Après de courts essais consacrés à des chansons culte, la collection de Boulon publie un livre narrant la passion dévorante d’un rock critique pour un artiste à l’aura inversement proportionnelle à son succès.
Ce livre n’est pas un livre sur Scott Walker. Il serait plutôt une entreprise à la Nick Hornby autour d’une figure mythique, culte et influente : comment l’obsession pour Scott Walker s’est inscrite dans la vie professionnelle et personnelle de François Gorin, œuvrant désormais pour Télérama. Si tel élément biographique ou telle appréciation de l’œuvre surviennent, ce sera au travers de ce prisme. Walker est une figure dont on fait la nécro alors que son décès ne passionne pas les collègues du journal. Walker est ici cet artiste dont on se met en quête des disques parce qu’ils sont alors difficiles à trouver, même en voyageant régulièrement au Royaume-Uni dans les années 1980. C’était d’ailleurs pour contrer cette rareté que le critique/rocker liverpuldien Julian Cope confectionna lui-même une compilation de l’artiste.
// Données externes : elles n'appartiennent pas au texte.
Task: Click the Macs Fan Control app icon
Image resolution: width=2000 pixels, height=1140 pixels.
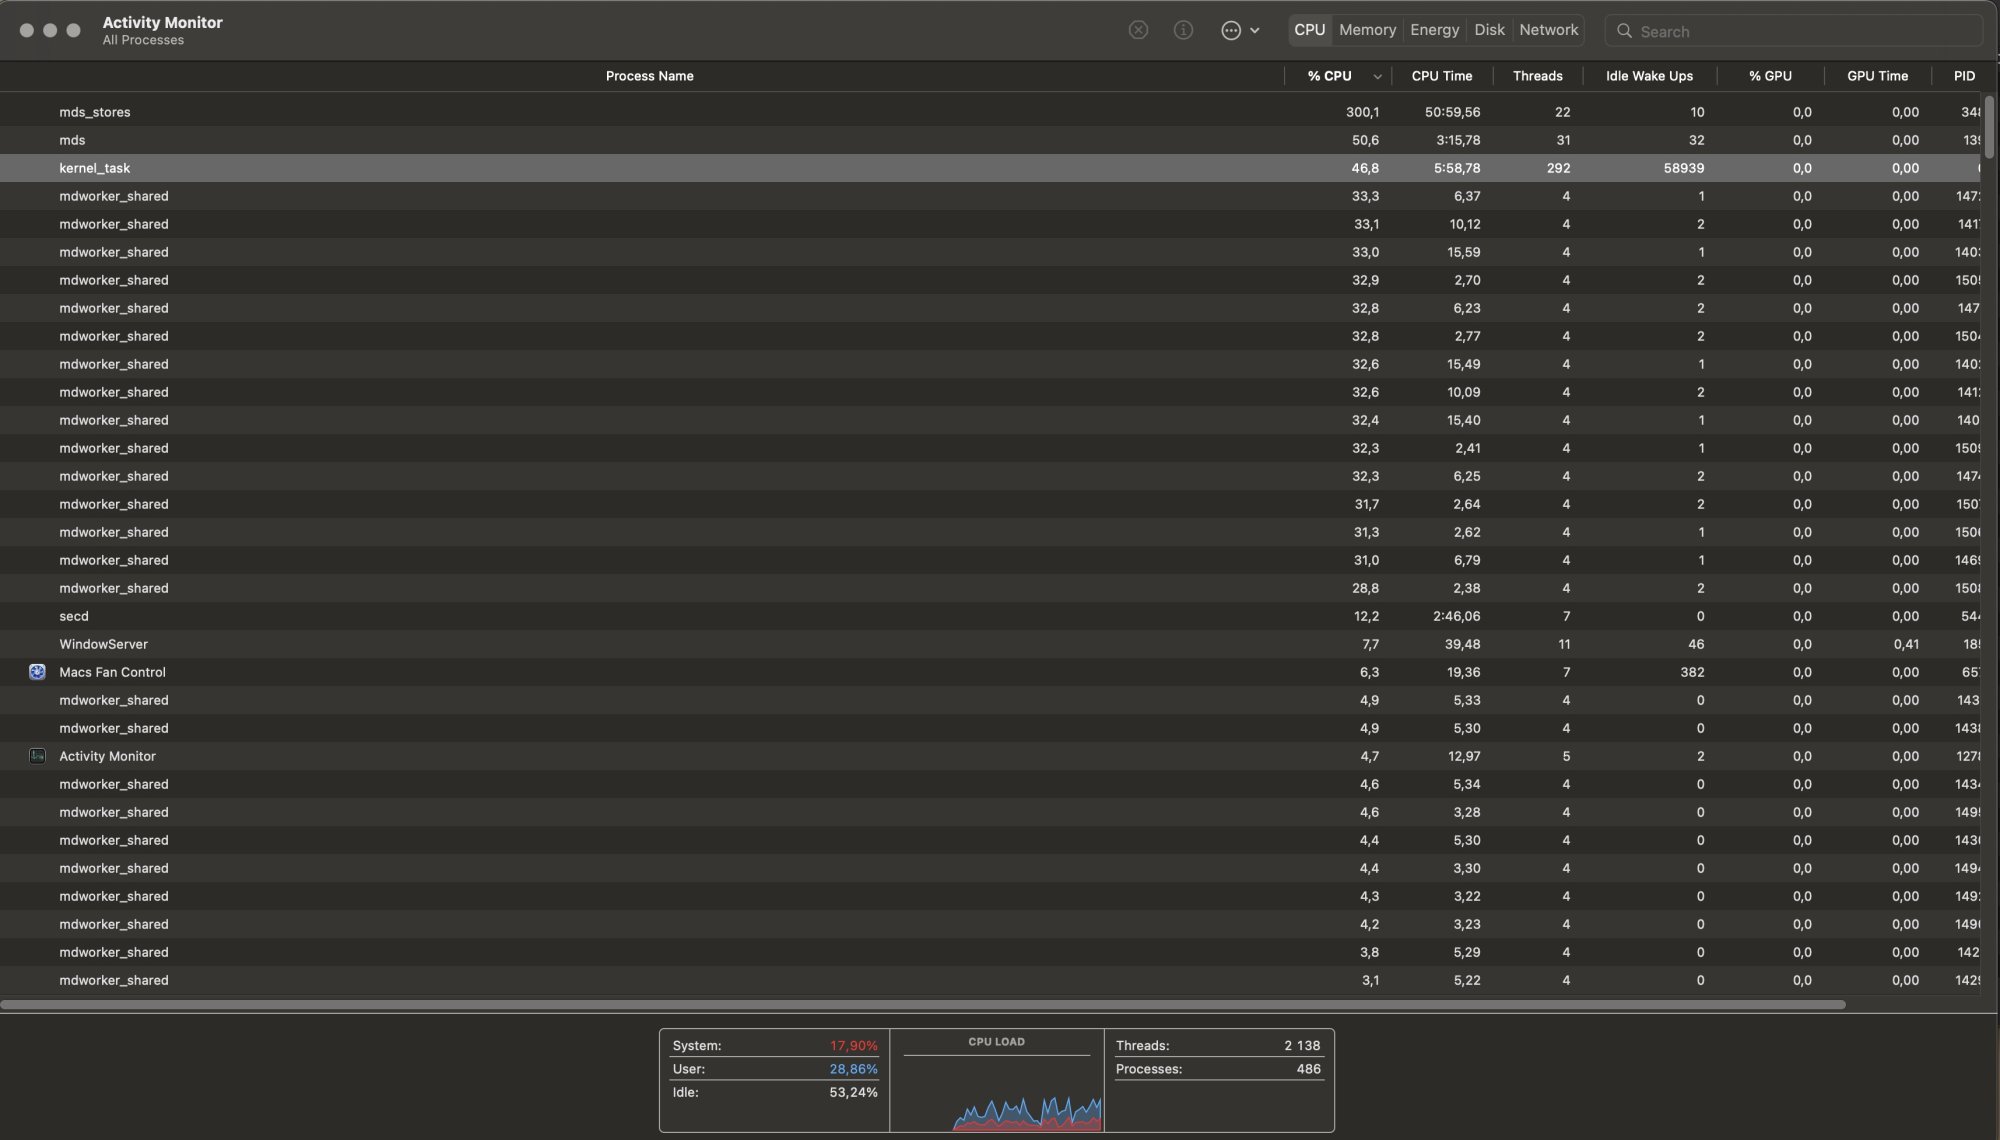Action: (37, 672)
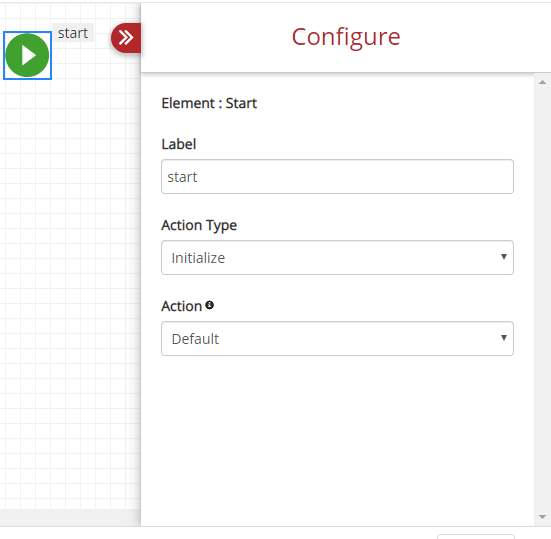Click the arrow of the Action Type combo box
Image resolution: width=551 pixels, height=539 pixels.
coord(504,257)
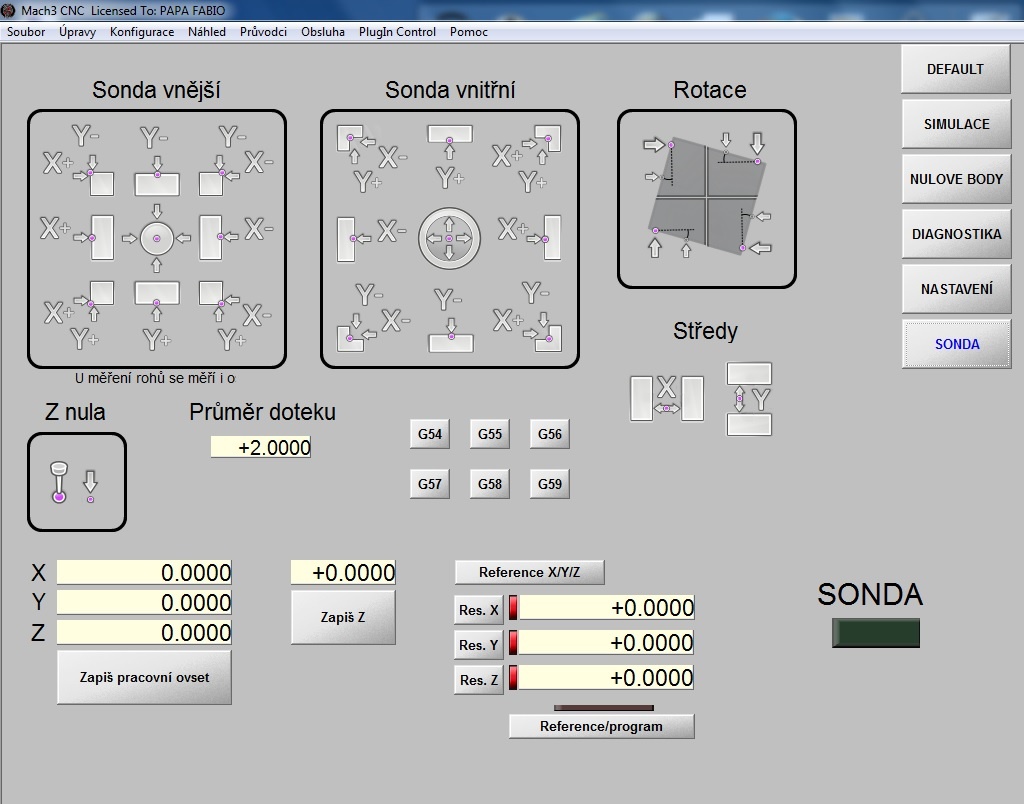Click the outer circle center probe icon
Image resolution: width=1024 pixels, height=804 pixels.
click(x=157, y=237)
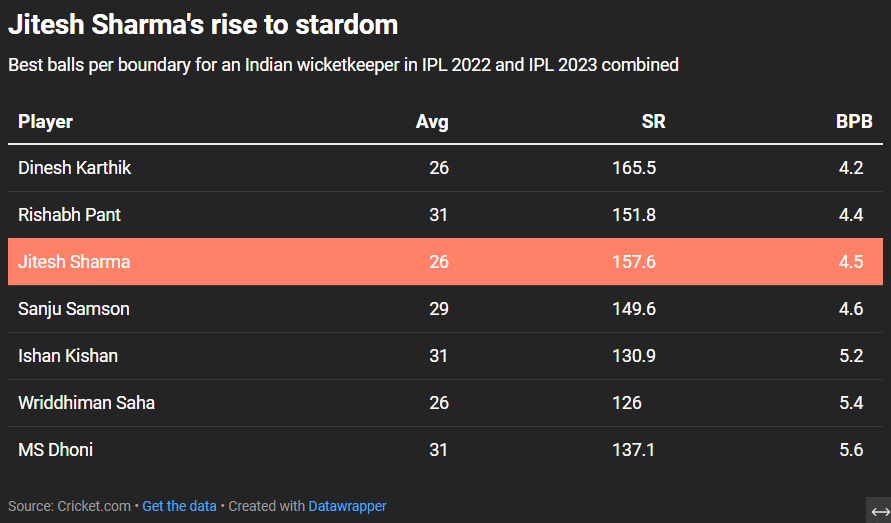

A côté de cette quête du disque rare désormais rendue caduque par Youtube, Walker est aussi l’artiste dont Gorin défend bec et ongles dans un papier Rock et Folk l’album Climate of Hunter en étant conscient que ce n’était pas musicalement le truc le plus vital pour lui à ce moment-là, en pleine explosion des Smiths. Parce que ce pan de la musique était alors ignoré par la rock critique hexagonale dominante. Il est aussi terre de clivage de goûts avec une connaissance ou avec ses ex. L’aliénation provoquée par la passion de Gorin pour Scott Walker va rejoindre le propre statut d’Alien de Walker dans l’histoire du rock. Du temps des Walker Brothers, il se dispute les faveurs des filles britanniques avec Jagger. Sauf que contrairement à celle des Stones la musique des Walker Brothers est déjà anachronique. Ce qui sera encore plus le cas avec une carrière solo de plus en plus confidentielle, de plus en plus inhospitalière pour l’auditeur rock de base. Mais dont les musiciens/interprètes laudateurs seront progressivement plus nombreux que les premiers happy few Bowie/Cope/Marc Almond.
Si Gorin fait de Bowie celui qui donnerait avec son testament artistique Blackstar une version plus pop et accessible des recherches artistiques des derniers Scott Walker, si les compositions de Walker pour Nite Flights des Walker Brothers furent influencées par le Bowie berlinois, j’aurais plutôt tendance à formuler les liens/oppositions entre eux différemment. D’un côté un Walker souvent étranger aux tendances musicales de son temps, pouvant guider l’auditeur sur des terres musicales inhospitalières mais jamais découvertes avant lui grâce au magnétisme mi-détaché mi-crooner de sa voix. De l’autre un Bowie lui aussi homme qui venait d’ailleurs, lui aussi avant-gardiste mais une avant-garde se construisant en vampirisant les tendances musicales du présent, du mainstream ou des marges. Mais Bowie ne s’est pas contenté d’ajouter à ses modèles un sens de la mélodie catchy dont ils étaient souvent dépourvus, il a aussi annoncé le futur du Rock : pas de New Wave britonne sans The Idiot.
Mais pour se recentrer sur le livre : un bouquin racontant comment Le Septième Sceau a pu incarner une forme d’évasion pour un Américain vaut forcément le détour. Un bouquin qui raconte comment une Bunny allemande rencontrée lors d’une soirée Playboy lui fait découvrir Brel en lui traduisant ses textes et le lance indirectement sur la pente tourmentée de sa carrière solo aussi.